[练习任务]
1. 从讲顺序扫描的文字里摘出一段，从含有“Sequential Scan Execution”的地方开始，到“access method functions.”为止，一字不改。
2. 照原样抄下记录里的这些行，从记录第一行开始，到含有“point(456,48)”的那一行为止，两头都算在内，其他行不要。图片不用写进答案。

[阅读文段]
+ + + + + + +

Sequential Scan Execution

如上所述,顺序扫描计划节点的执行回调函数被设置为 ExecSeqScan():

/* ----------------------------------------------------------------
 *      ExecSeqScan(node)
 *
 *      Scans the relation sequentially and returns the next qualifying
 *      tuple.
 *      We call the ExecScan() routine and pass it the appropriate
 *      access method functions.
 * ----------------------------------------------------------------
 */
static TupleTableSlot *
ExecSeqScan(PlanState *pstate)
{
    SeqScanState *node = castNode(SeqScanState, pstate);

    return ExecScan(&node->ss,
                    (ExecScanAccessMtd) SeqNext,
                    (ExecScanRecheckMtd) SeqRecheck);
}

这里,所有与扫描相关的操作又被抽象到了 ExecScan() 函数中,被各种扫描操作复用。每种扫描操作需要提供 accessMtd 和 recheckMtd 两个回调函数指针。

/*
 * prototypes from functions in execScan.c
 */
typedef TupleTableSlot *(*ExecScanAccessMtd) (ScanState *node);
typedef bool (*ExecScanRecheckMtd) (ScanState *node, TupleTableSlot *slot);

其中,accessMtd 用于使用特定的扫描方式 返回下一个元组。对于顺序扫描来说,上述调用指定 SeqNext() 函数顺序扫描下一个元组并返回:

  • 如果扫描描述符为空,那么立刻初始化一个,并维护在 SeqScanState 中
  • 调用 table_scan_getnextslot() 获取下一个元组
/* ----------------------------------------------------------------
 *                      Scan Support
 * ----------------------------------------------------------------
 */

/* ----------------------------------------------------------------
 *      SeqNext
 *
 *      This is a workhorse for ExecSeqScan
 * ----------------------------------------------------------------
 */
static TupleTableSlot *
SeqNext(SeqScanState *node)

+ + + + + + +

[待处理材料]
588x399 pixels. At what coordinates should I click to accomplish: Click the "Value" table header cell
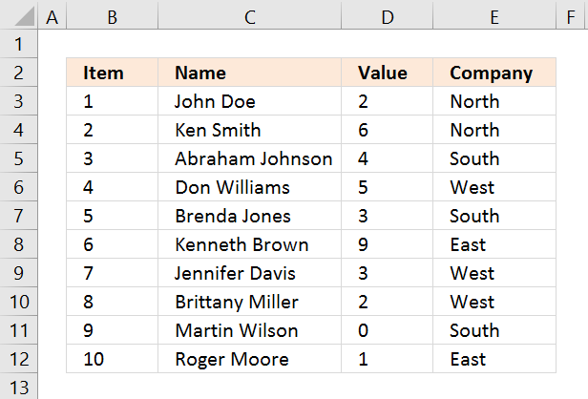pos(387,73)
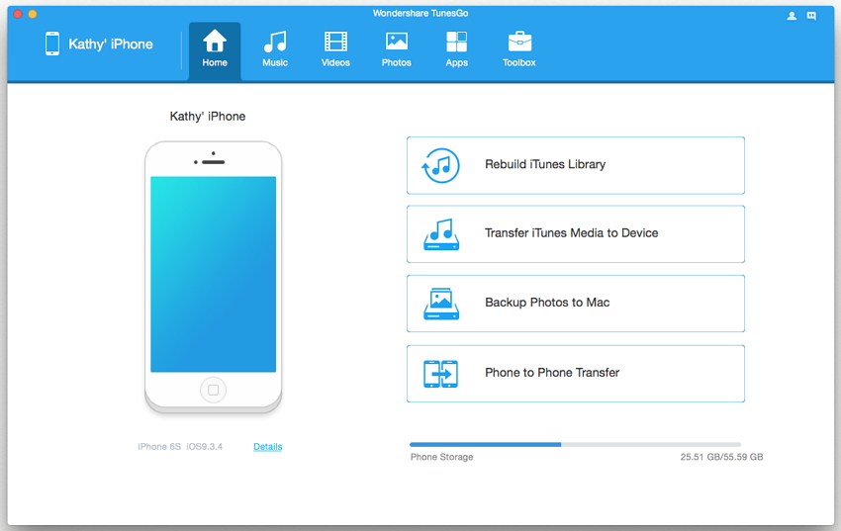Open the Apps grid tab
841x531 pixels.
point(456,48)
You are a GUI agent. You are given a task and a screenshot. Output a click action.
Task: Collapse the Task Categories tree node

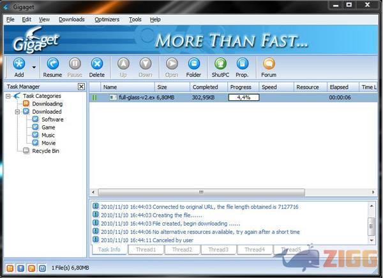pyautogui.click(x=8, y=96)
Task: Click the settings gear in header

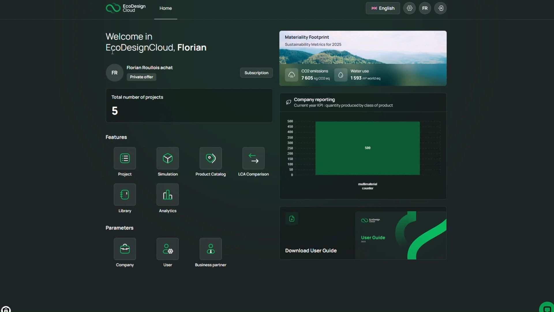Action: point(409,8)
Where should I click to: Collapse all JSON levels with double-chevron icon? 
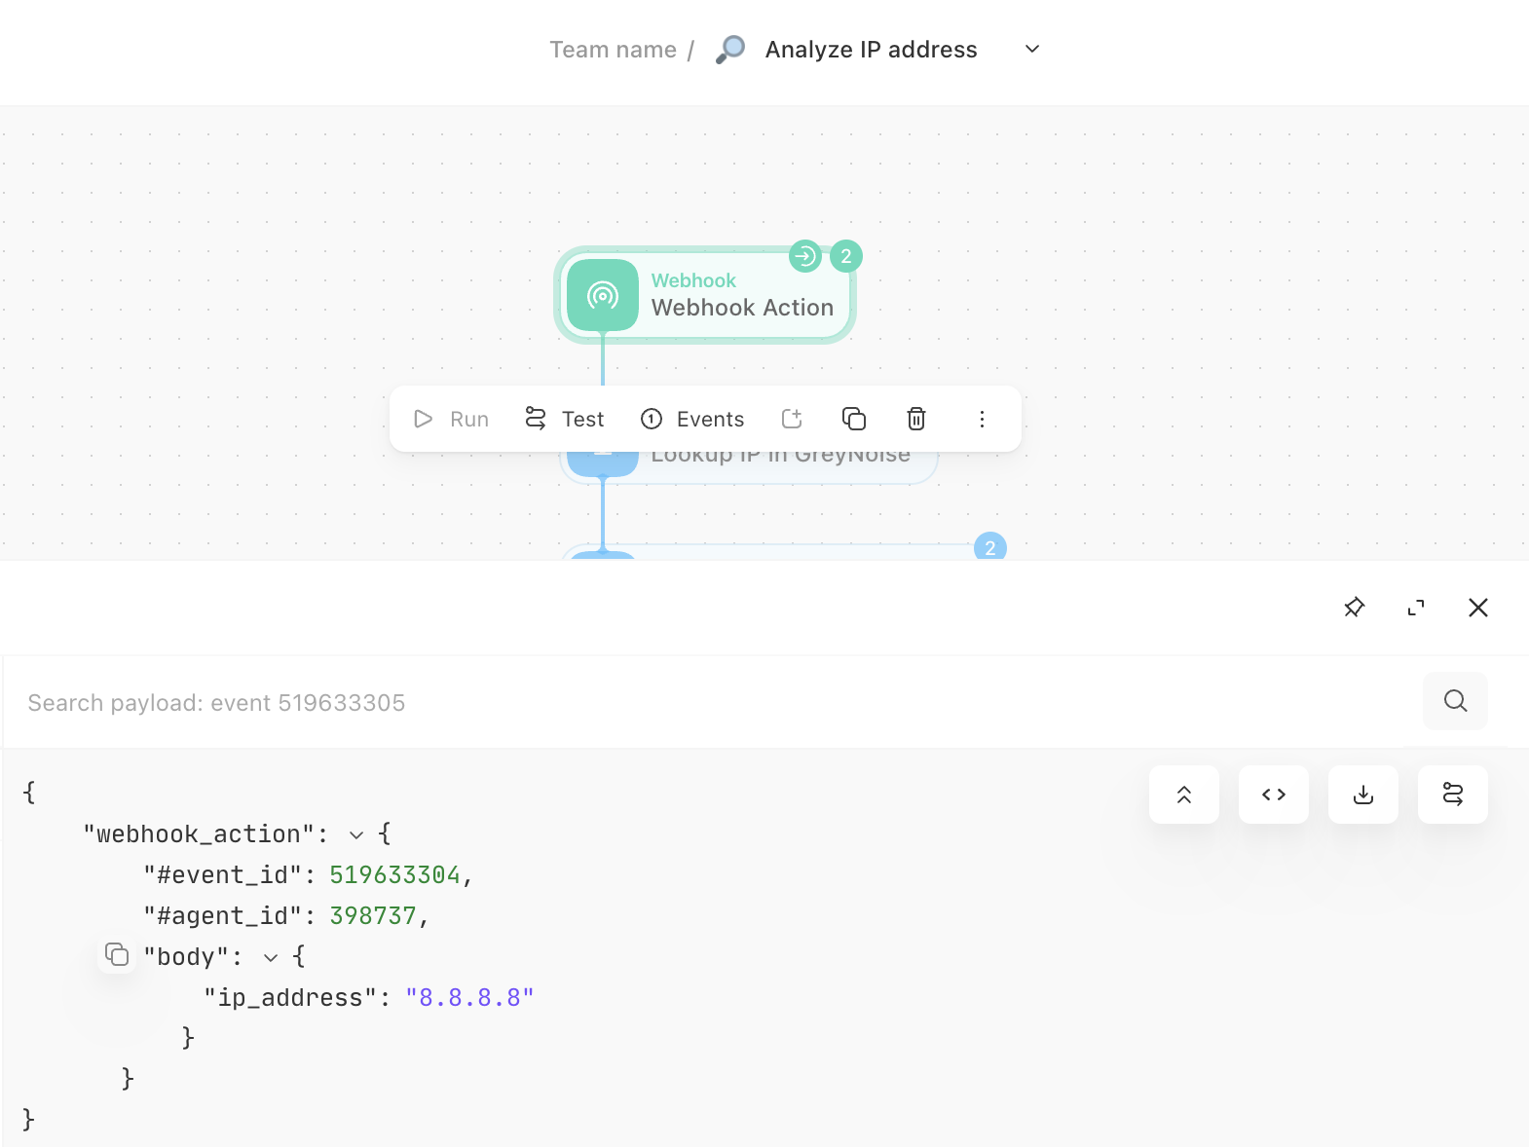(1184, 795)
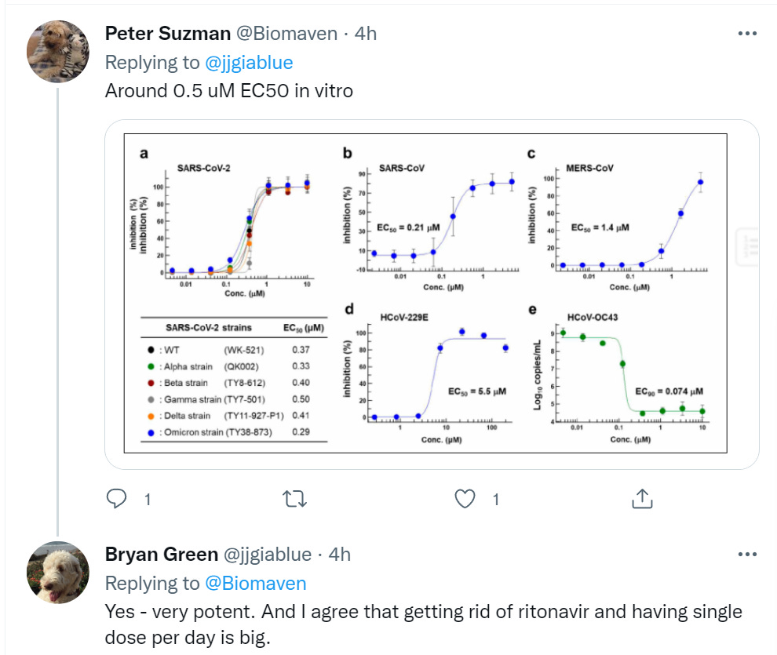
Task: Reply to Peter Suzman's tweet
Action: click(116, 498)
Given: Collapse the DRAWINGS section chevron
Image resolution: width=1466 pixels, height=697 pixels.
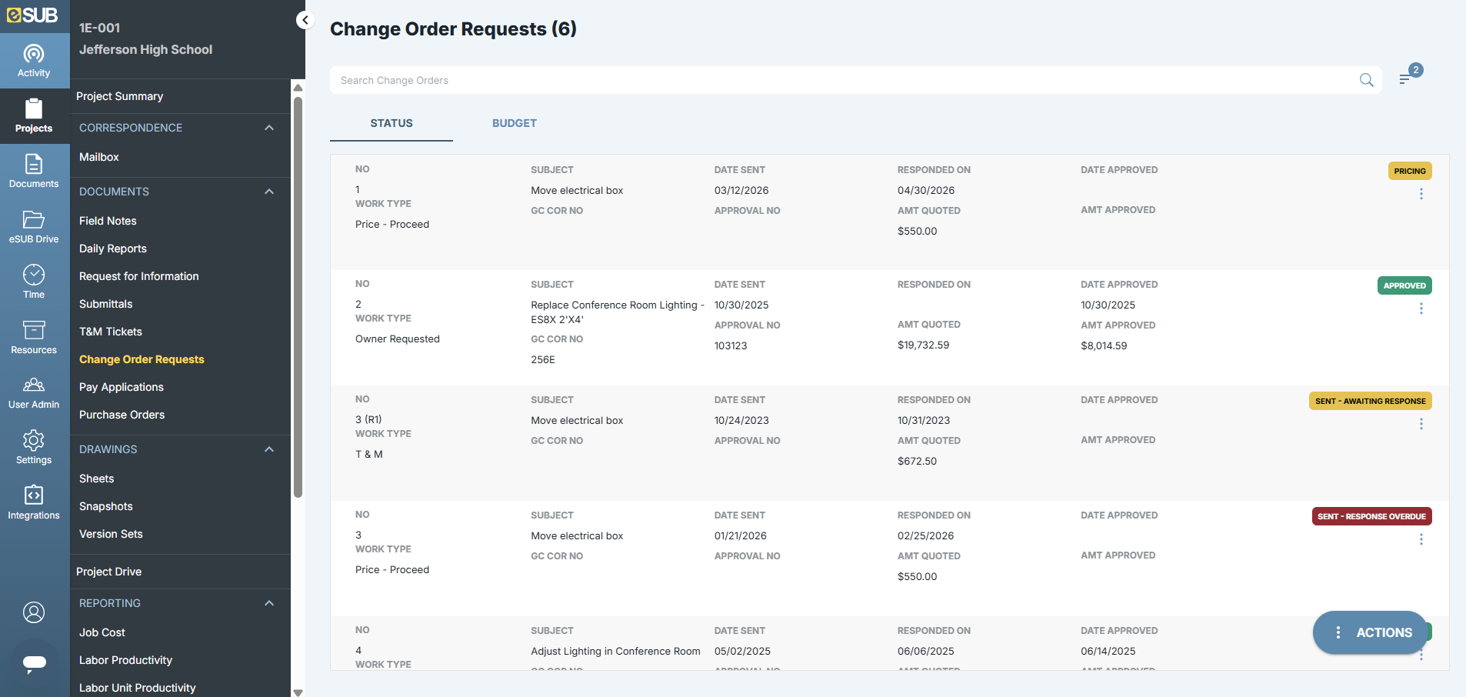Looking at the screenshot, I should click(x=269, y=449).
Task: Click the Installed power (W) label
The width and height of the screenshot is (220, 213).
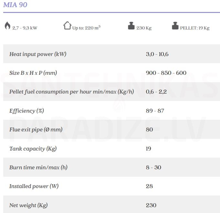Action: 34,186
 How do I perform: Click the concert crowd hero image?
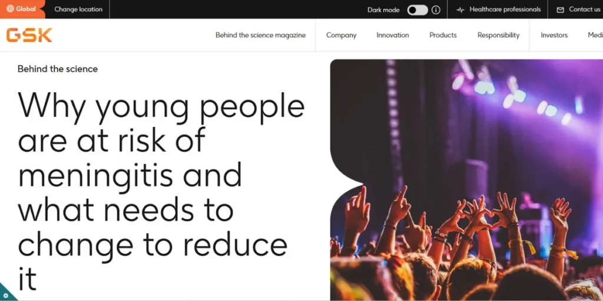pos(466,180)
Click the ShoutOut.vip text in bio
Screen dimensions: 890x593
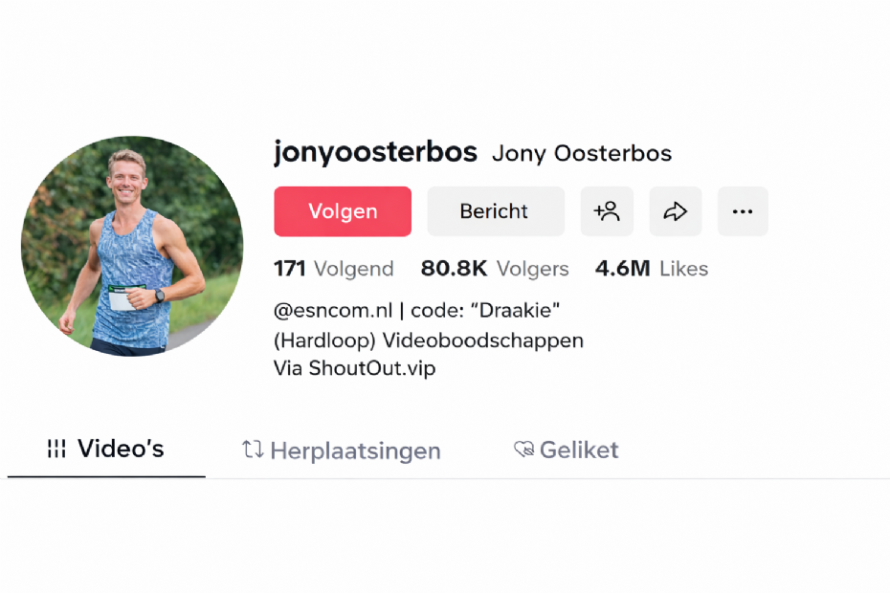tap(371, 368)
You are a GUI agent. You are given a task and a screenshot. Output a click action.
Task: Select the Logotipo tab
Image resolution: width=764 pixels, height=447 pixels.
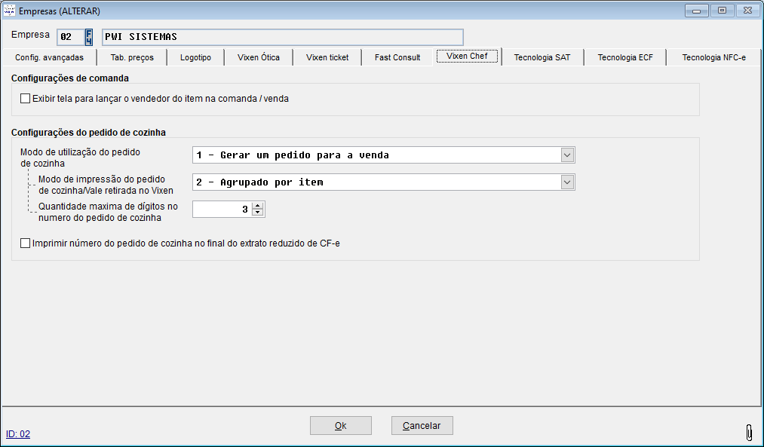[x=195, y=57]
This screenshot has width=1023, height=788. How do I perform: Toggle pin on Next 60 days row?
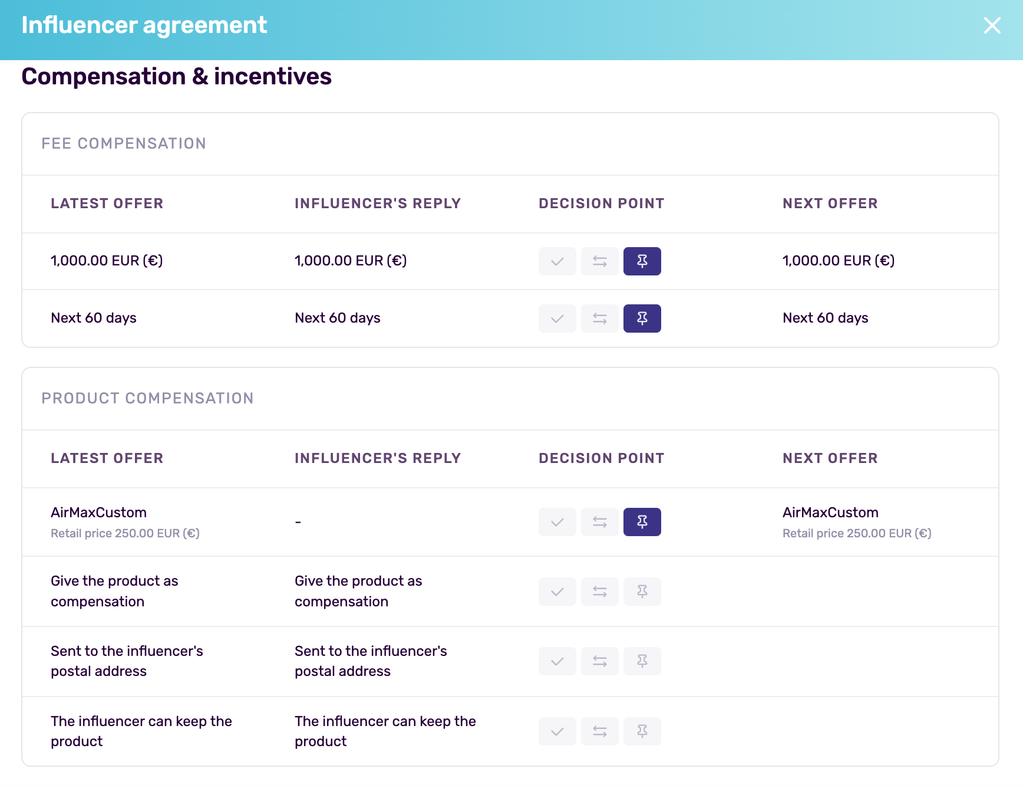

+ + + + + + +

[任务结果]
1.
Sequential Scan Execution

如上所述,顺序扫描计划节点的执行回调函数被设置为 ExecSeqScan():

/* ----------------------------------------------------------------
 *      ExecSeqScan(node)
 *
 *      Scans the relation sequentially and returns the next qualifying
 *      tuple.
 *      We call the ExecScan() routine and pass it the appropriate
 *      access method functions.

2.
588x399 pixels. At what coordinates should I click to accomplish: Click the "Value" table header cell
pos(387,73)
Open the Apps grid tab
841x531 pixels.
point(456,48)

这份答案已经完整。